Cuba blijft inzetten op het toerisme
Cuba is er in 2002 voor het derde jaar op rij niet in geslaagd 2 miljoen toeristen aan te lokken - een doelstelling die volgens experts nochtans haalbaar is. Maar de Cubaanse regering blijft geloven in de vrijetijdsindustrie, al was die er met haar slechte prestaties van het afgelopen jaar schuldig aan dat het Cubaanse bruto binnenlands product maar met 1,1 procent steeg.
Cuba kreeg vorig jaar 1,7 miljoen buitenlanders op bezoek, 5 procent minder dan het jaar daarvoor. Maar de laatste weken van het jaar waren bijzonder goed, wat volgens vice-president Carlos Laga van december een recordmaand maakte. „Het toerisme begint zich te herstellen”, maakt Laga zich sterk. Volgens hem zijn de fundamenten voor een duurzame groei gelegd, al heeft Cuba sinds 11 september 2001 geleerd dat bezoekersstromen erg gevoelig zijn voor „internationale factoren die buiten de macht van de regering liggen.”

———

## Opdracht 1
Citeer uit de tekst over het Cubaanse toerisme het stuk van "Cuba blijft inzetten" tot "1,1 procent steeg.".
## Opdracht 2
Geef bij elke bewering aan of ze klopt met de tekst over het Cubaanse toerisme: ja of nee, met de beslissende woorden uit de tekst letterlijk geciteerd.
(a) Het aantal buitenlandse bezoekers lag vorig jaar 5 procent lager dan het jaar daarvoor.
(b) Het Cubaanse bruto binnenlands product steeg met 2 procent.
(c) Volgens Carlos Laga was december een recordmaand.
## Opdracht 3
Welke doelstelling heeft Cuba volgens de tekst over het Cubaanse toerisme in 2002 voor het derde jaar op rij niet gehaald?

———

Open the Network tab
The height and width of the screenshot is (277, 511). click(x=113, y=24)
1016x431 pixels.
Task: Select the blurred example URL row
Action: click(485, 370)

———

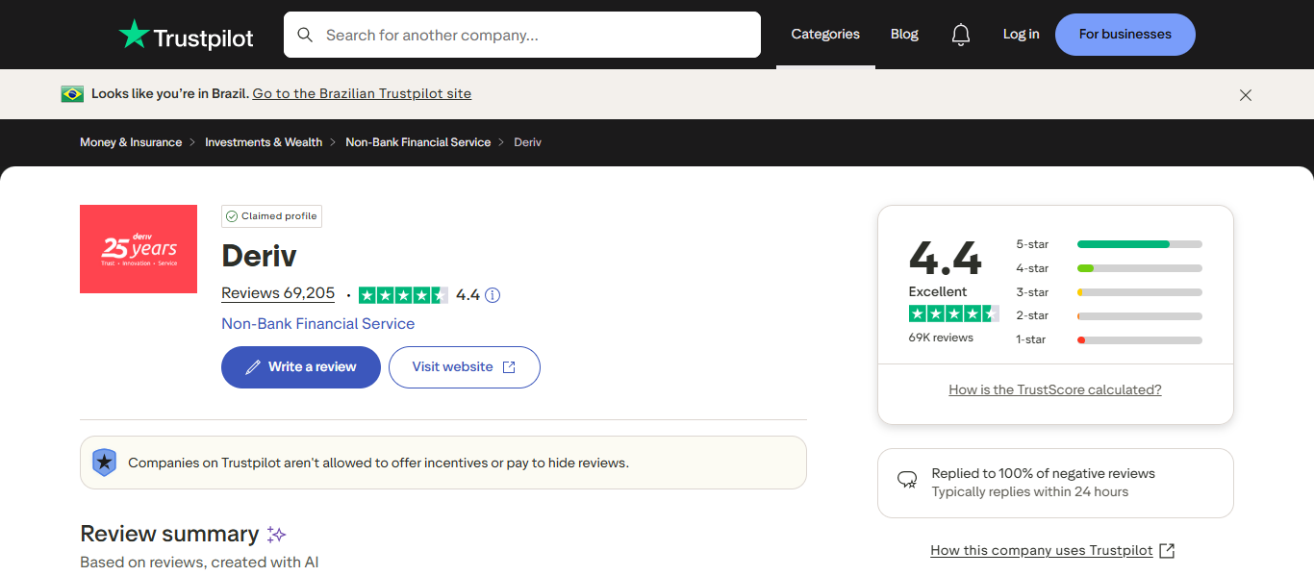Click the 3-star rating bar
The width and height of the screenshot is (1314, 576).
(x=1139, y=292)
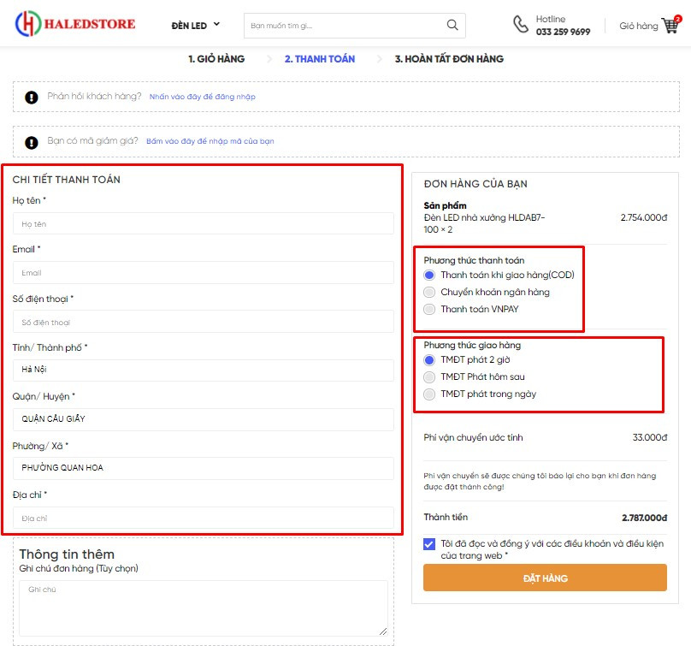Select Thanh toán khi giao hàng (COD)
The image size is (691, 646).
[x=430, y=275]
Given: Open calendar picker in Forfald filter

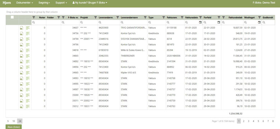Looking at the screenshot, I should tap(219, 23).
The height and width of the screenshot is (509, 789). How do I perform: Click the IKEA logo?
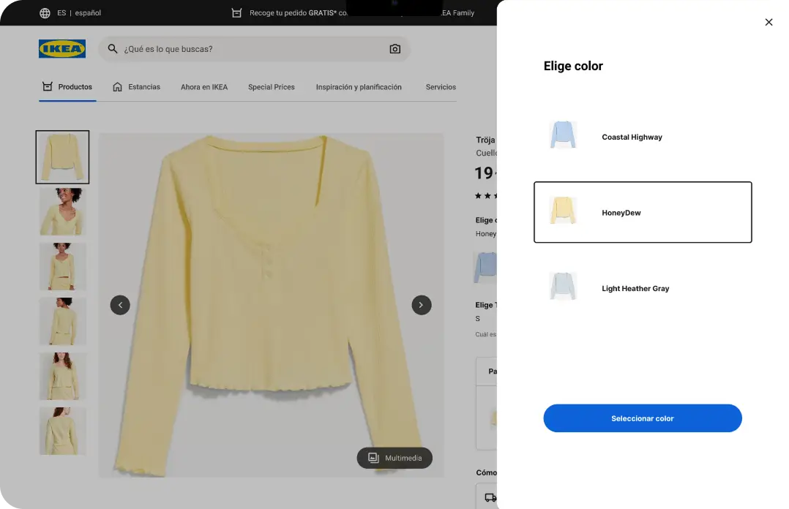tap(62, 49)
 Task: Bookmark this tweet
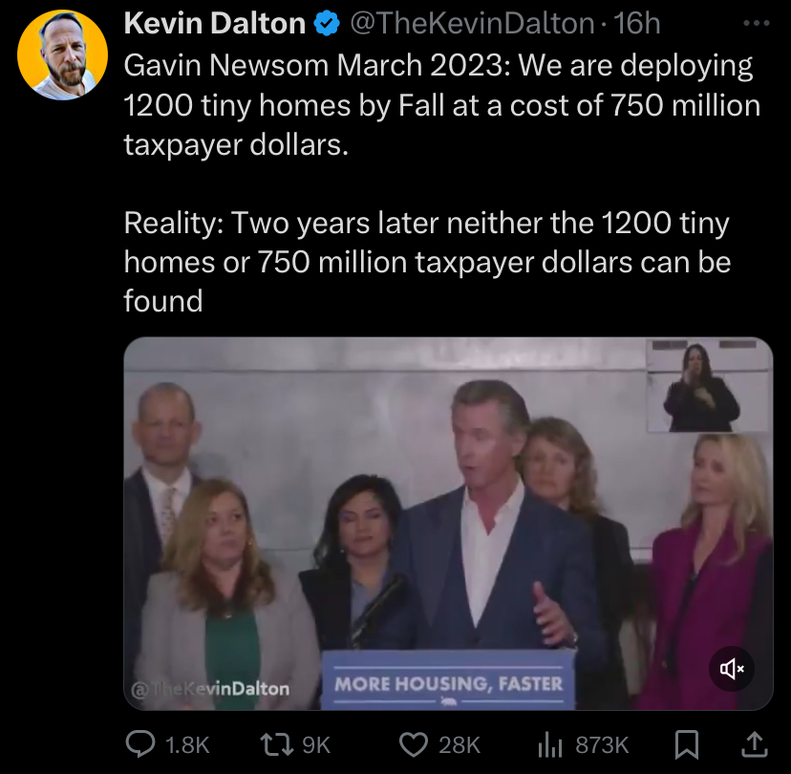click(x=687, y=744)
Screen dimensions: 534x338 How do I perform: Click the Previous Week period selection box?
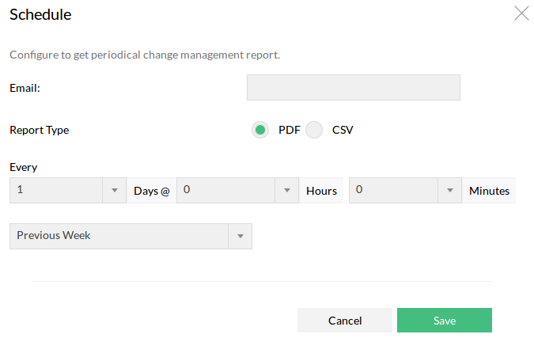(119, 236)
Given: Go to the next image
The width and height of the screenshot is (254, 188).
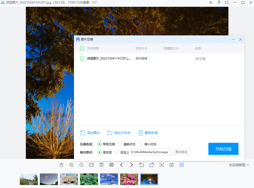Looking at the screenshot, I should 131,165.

———

## Oplossing 1
Cuba blijft inzetten op het toerisme
Cuba is er in 2002 voor het derde jaar op rij niet in geslaagd 2 miljoen toeristen aan te lokken - een doelstelling die volgens experts nochtans haalbaar is. Maar de Cubaanse regering blijft geloven in de vrijetijdsindustrie, al was die er met haar slechte prestaties van het afgelopen jaar schuldig aan dat het Cubaanse bruto binnenlands product maar met 1,1 procent steeg.

## Oplossing 2
(a) Ja: "Cuba kreeg vorig jaar 1,7 miljoen buitenlanders op bezoek, 5 procent minder dan het jaar daarvoor."
(b) Nee: "dat het Cubaanse bruto binnenlands product maar met 1,1 procent steeg"
(c) Ja: "wat volgens vice-president Carlos Laga van december een recordmaand maakte"

## Oplossing 3
Cuba slaagde er niet in 2 miljoen toeristen aan te lokken.